Wishing you a Blessed St. Patrick’s Day!
According to Patrician scholar, Máire B. de Paor, the evidence of St Patrick’s Confession favours Silva Focluti, the Wood of Fochaill, on the western shore of Killala Bay, as the location of the six years Patrick spent in captivity in Ireland. If that’s the case then the presumption is that when Patrick returned to Ireland, Foghill and its hinterland – including Kilmoremoy (Ballina) and Downpatrick Head (Ballycastle) – must have received his particular attention.
Foghaill is part of what is now Lacken parish, about ten miles from Kilmoremoy parish and when Patrick returned to Ireland after hearing ‘the Voice of the Irish’ who lived ‘beside the western sea’, the Tripartite Life relates that ‘Turning (from Lough Deala in Ballysakeery) to the East, Patrick came to the place called Leac Fhionbhaile, which is about the church of Kilmore at the upper end of the river Muadius and there erected the triumphal banner of our religion.’ Elsewhere, we are told, ‘he erected a noble church, which . . . is commonly called Kill Mor, i.e. the Great Church’, and he committed its care to two of his disciples.
Tradition has it that the site of the church of ‘Kilmore of the Moy’ was indicated to St Olcan by Patrick who directed him to walk out at random with an axe on his shoulder and wherever the axe would fall indicated the will of God for the founding of a church.

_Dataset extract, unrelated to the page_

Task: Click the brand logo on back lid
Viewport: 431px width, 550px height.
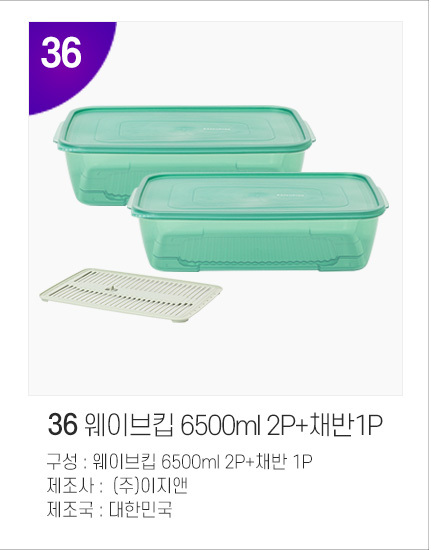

Tradition has it too that where the axe fell was the site of the old church in what is now Leigue cemetery.
Giving substance to that claim was the suggestion by Patrician scholar, John O’Donovan, that ‘the very cross inscribed by St Patrick . . . . is still to be seen, and the grave-yard within which the rock is shown proves that there was an ancient church at the place.’ St Patrick’s Cross or the ‘Leigue Cross’ as it is now known was described by O’Donovan as ‘a large irregular flat rock . . . having on its south-west face, which is smooth and nearly perpendicular, a beautiful cross, well sculptured . . . the figure of the cross is surrounded by two concentric circles, of which the exterior is about sixteen inches in diameter.’

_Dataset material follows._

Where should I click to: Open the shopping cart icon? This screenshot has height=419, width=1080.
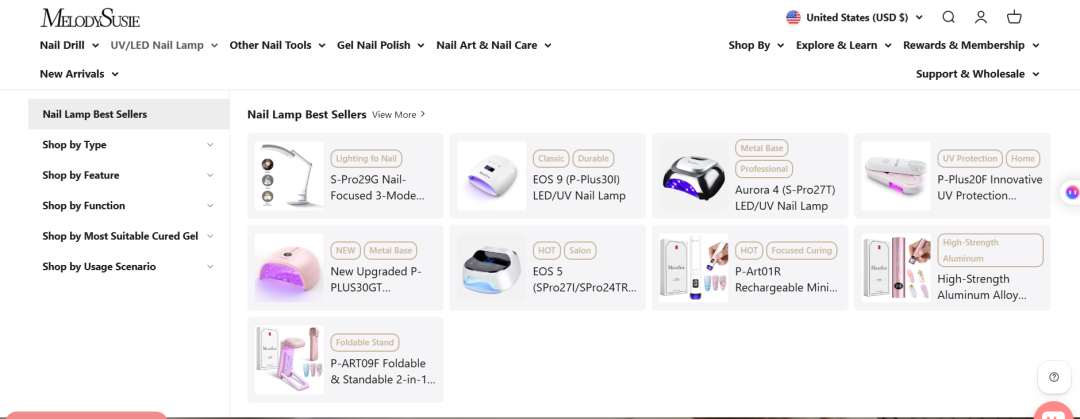[x=1014, y=17]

The present ruin of a church may well have been one of several erected on that sacred site. In 1838 John O’Donovan described it as follows: ‘The old church of Kilmore is now so patched up with repairs of various ages that it is not easy to learn its ancient size and form. The greater part, however of the South and north walls are in the primitive style of the ancient Irish churches . . . The door which is placed on the South side-wall, and parts of the wall which are immediately on each side of it and over it, are at once recognisable as the work of later ages, the door being in the rude pointed style and the masonry round it being of inferior character. The church has been much disfigured by the addition of small apartments which were used as cemeteries by private families; but the antiquary can have little doubt that the semi-cyclopean parts of it are as ancient as the time of St Olcanus (Olcan).’
It is not clear what the date for the original church is. When a group of children, supervised by Sr Finbarr Martin and others, carried out a major clean-up project on the Leigue Church in 1991, they were visited by UCD archaeologist, Seamus Caulfield, who told them that the construction was part of a pre-medieval church. As a result of these observations, Finbarr Moore of the Office of Public Works was contacted and he confirmed Seamus Caulfield’s judgement. The west doorway shows the ‘splayed features’ and flat lintel which dates it earlier than the 12th century. The pre-Romanesque style was common in the 9th and 10th centuries and the church probably dates from that period.
There was certainly a church in Kilmoremoy in the seventh century when the Tripartite Life of St Patrick was written and the name ‘Kilmore’ was known from about the middle of the sixth century from which time the legend of the murder of St Ceallach of Kilmoremoy by the Four Maols dates. As well as that, in a manuscript account of the possessions of Cong Abbey, quoted by Hubert Thomas Knox, Kilmore is mentioned again: ‘Ruadhri, King of Ireland, son of the above-named, gave the town and land of Cell Moir Muaidhe to the said monastery, and the tithe of fishes of the whole river Muaidhe aforesaid and a bell-rope from every ship touching at the said port for the purpose of fishing or trading of the aforesaid monastery.’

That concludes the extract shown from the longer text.